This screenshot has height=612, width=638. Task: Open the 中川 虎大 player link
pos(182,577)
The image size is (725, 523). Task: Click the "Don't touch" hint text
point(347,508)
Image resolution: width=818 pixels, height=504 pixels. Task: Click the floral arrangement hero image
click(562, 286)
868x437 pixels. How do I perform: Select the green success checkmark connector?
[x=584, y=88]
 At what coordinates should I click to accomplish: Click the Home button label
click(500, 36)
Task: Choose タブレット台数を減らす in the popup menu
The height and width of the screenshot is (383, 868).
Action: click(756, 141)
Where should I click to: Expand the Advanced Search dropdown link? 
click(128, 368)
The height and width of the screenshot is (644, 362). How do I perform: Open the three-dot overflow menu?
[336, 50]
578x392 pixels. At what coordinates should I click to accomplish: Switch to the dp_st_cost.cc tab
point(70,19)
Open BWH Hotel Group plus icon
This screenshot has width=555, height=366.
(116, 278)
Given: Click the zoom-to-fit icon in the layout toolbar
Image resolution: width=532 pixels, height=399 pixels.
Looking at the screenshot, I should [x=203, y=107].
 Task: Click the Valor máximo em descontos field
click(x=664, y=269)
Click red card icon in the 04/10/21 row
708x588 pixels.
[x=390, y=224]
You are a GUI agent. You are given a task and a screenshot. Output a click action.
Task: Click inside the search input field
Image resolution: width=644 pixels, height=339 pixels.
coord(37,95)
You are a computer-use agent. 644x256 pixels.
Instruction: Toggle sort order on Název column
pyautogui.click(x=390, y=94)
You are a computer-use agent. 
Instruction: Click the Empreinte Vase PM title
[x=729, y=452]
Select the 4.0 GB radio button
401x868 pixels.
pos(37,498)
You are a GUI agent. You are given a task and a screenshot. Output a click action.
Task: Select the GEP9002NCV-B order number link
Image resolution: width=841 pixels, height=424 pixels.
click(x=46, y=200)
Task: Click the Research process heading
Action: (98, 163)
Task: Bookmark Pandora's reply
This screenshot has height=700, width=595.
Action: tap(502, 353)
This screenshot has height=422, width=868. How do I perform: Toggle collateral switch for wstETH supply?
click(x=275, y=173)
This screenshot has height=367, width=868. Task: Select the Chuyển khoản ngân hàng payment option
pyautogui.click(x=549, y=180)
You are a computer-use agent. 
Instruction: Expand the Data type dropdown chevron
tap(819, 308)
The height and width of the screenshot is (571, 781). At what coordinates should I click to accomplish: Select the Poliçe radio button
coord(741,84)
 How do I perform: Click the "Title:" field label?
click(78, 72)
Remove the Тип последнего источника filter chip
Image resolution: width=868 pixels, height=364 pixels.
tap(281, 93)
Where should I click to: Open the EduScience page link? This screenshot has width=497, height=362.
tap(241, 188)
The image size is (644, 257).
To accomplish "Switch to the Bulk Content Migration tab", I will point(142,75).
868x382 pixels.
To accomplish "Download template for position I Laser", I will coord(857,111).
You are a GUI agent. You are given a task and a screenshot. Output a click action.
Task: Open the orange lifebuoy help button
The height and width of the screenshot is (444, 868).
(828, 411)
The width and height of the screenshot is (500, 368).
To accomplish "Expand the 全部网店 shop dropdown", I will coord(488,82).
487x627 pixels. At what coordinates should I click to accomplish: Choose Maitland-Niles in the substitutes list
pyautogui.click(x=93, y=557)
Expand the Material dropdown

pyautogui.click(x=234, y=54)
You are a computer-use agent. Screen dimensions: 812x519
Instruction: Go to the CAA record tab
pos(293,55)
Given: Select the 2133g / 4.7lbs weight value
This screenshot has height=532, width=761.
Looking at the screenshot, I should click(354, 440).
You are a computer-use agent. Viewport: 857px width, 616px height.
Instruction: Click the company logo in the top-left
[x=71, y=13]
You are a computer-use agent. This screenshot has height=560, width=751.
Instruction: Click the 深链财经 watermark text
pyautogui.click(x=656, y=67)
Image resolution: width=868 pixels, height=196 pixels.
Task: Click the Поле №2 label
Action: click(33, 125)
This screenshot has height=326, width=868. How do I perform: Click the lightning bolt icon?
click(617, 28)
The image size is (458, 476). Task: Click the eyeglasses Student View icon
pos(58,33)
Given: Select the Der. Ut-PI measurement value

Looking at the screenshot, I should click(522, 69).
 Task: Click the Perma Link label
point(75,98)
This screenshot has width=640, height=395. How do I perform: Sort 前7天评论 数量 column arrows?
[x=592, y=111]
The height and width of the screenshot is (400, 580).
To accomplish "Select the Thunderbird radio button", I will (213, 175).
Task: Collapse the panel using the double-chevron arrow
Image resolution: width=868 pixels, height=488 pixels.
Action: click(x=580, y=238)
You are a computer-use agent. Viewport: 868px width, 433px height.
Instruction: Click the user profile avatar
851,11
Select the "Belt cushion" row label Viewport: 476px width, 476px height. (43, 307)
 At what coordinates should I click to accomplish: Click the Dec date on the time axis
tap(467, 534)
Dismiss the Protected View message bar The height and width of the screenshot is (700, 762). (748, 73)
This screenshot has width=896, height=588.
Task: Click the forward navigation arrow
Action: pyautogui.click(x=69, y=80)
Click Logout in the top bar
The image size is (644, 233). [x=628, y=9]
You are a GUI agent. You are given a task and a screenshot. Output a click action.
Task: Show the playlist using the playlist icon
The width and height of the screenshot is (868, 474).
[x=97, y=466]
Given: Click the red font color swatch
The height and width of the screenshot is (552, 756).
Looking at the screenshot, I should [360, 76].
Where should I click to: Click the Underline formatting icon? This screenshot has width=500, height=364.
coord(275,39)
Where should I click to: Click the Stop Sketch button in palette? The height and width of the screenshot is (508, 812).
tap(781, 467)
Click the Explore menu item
********************
Keeping every line exactly as it is, retype the entries shown above.

# [SOLUTION FOR THIS EXERCISE]
This screenshot has height=612, width=638. Task: Open the 中川 虎大 player link
pos(182,577)
The image size is (725, 523). Task: Click the "Don't touch" hint text
point(347,508)
Image resolution: width=818 pixels, height=504 pixels. Task: Click the floral arrangement hero image
click(562, 286)
868x437 pixels. How do I perform: Select the green success checkmark connector?
[x=584, y=88]
 At what coordinates should I click to accomplish: Click the Home button label
click(500, 36)
Task: Choose タブレット台数を減らす in the popup menu
The height and width of the screenshot is (383, 868).
Action: click(756, 141)
Where should I click to: Expand the Advanced Search dropdown link? 
click(128, 368)
The height and width of the screenshot is (644, 362). How do I perform: Open the three-dot overflow menu?
[336, 50]
578x392 pixels. At what coordinates should I click to accomplish: Switch to the dp_st_cost.cc tab
point(70,19)
Open BWH Hotel Group plus icon
This screenshot has width=555, height=366.
(116, 278)
Given: Click the zoom-to-fit icon in the layout toolbar
Image resolution: width=532 pixels, height=399 pixels.
Looking at the screenshot, I should [x=203, y=107].
 Task: Click the Valor máximo em descontos field
click(x=664, y=269)
Click red card icon in the 04/10/21 row
708x588 pixels.
[x=390, y=224]
You are a GUI agent. You are given a task and a screenshot. Output a click action.
Task: Click inside the search input field
Image resolution: width=644 pixels, height=339 pixels.
coord(37,95)
You are a computer-use agent. 644x256 pixels.
Instruction: Toggle sort order on Název column
pyautogui.click(x=390, y=94)
You are a computer-use agent. 
Instruction: Click the Empreinte Vase PM title
[x=729, y=452]
Select the 4.0 GB radio button
401x868 pixels.
pos(37,498)
You are a GUI agent. You are given a task and a screenshot. Output a click action.
Task: Select the GEP9002NCV-B order number link
Image resolution: width=841 pixels, height=424 pixels.
click(x=46, y=200)
Task: Click the Research process heading
Action: (98, 163)
Task: Bookmark Pandora's reply
This screenshot has height=700, width=595.
Action: tap(502, 353)
This screenshot has height=422, width=868. How do I perform: Toggle collateral switch for wstETH supply?
click(x=275, y=173)
This screenshot has height=367, width=868. Task: Select the Chuyển khoản ngân hàng payment option
pyautogui.click(x=549, y=180)
You are a computer-use agent. 
Instruction: Expand the Data type dropdown chevron
tap(819, 308)
The height and width of the screenshot is (571, 781). At what coordinates should I click to accomplish: Select the Poliçe radio button
coord(741,84)
 How do I perform: Click the "Title:" field label?
click(78, 72)
Remove the Тип последнего источника filter chip
Image resolution: width=868 pixels, height=364 pixels.
tap(281, 93)
Where should I click to: Open the EduScience page link? This screenshot has width=497, height=362.
tap(241, 188)
The image size is (644, 257).
To accomplish "Switch to the Bulk Content Migration tab", I will point(142,75).
868x382 pixels.
To accomplish "Download template for position I Laser", I will coord(857,111).
You are a GUI agent. You are given a task and a screenshot. Output a click action.
Task: Open the orange lifebuoy help button
The height and width of the screenshot is (444, 868).
(828, 411)
The width and height of the screenshot is (500, 368).
To accomplish "Expand the 全部网店 shop dropdown", I will coord(488,82).
487x627 pixels. At what coordinates should I click to accomplish: Choose Maitland-Niles in the substitutes list
pyautogui.click(x=93, y=557)
Expand the Material dropdown

pyautogui.click(x=234, y=54)
You are a computer-use agent. Screen dimensions: 812x519
Instruction: Go to the CAA record tab
pos(293,55)
Given: Select the 2133g / 4.7lbs weight value
This screenshot has height=532, width=761.
Looking at the screenshot, I should click(354, 440).
You are a computer-use agent. Viewport: 857px width, 616px height.
Instruction: Click the company logo in the top-left
[x=71, y=13]
You are a computer-use agent. This screenshot has height=560, width=751.
Instruction: Click the 深链财经 watermark text
pyautogui.click(x=656, y=67)
Image resolution: width=868 pixels, height=196 pixels.
Task: Click the Поле №2 label
Action: click(33, 125)
This screenshot has height=326, width=868. How do I perform: Click the lightning bolt icon?
click(617, 28)
The image size is (458, 476). Task: Click the eyeglasses Student View icon
pos(58,33)
Given: Select the Der. Ut-PI measurement value

Looking at the screenshot, I should click(522, 69).
 Task: Click the Perma Link label
point(75,98)
This screenshot has width=640, height=395. How do I perform: Sort 前7天评论 数量 column arrows?
[x=592, y=111]
The height and width of the screenshot is (400, 580).
To accomplish "Select the Thunderbird radio button", I will (213, 175).
Task: Collapse the panel using the double-chevron arrow
Image resolution: width=868 pixels, height=488 pixels.
Action: click(x=580, y=238)
You are a computer-use agent. Viewport: 868px width, 433px height.
Instruction: Click the user profile avatar
851,11
Select the "Belt cushion" row label Viewport: 476px width, 476px height. (43, 307)
 At what coordinates should I click to accomplish: Click the Dec date on the time axis
tap(467, 534)
Dismiss the Protected View message bar The height and width of the screenshot is (700, 762). (748, 73)
This screenshot has width=896, height=588.
Task: Click the forward navigation arrow
Action: pyautogui.click(x=69, y=80)
Click Logout in the top bar
The image size is (644, 233). [x=628, y=9]
You are a GUI agent. You are given a task and a screenshot. Output a click action.
Task: Show the playlist using the playlist icon
The width and height of the screenshot is (868, 474).
[x=97, y=466]
Given: Click the red font color swatch
The height and width of the screenshot is (552, 756).
Looking at the screenshot, I should [360, 76].
Where should I click to: Click the Underline formatting icon? This screenshot has width=500, height=364.
coord(275,39)
Where should I click to: Click the Stop Sketch button in palette? The height and width of the screenshot is (508, 812).
tap(781, 467)
Click the Explore menu item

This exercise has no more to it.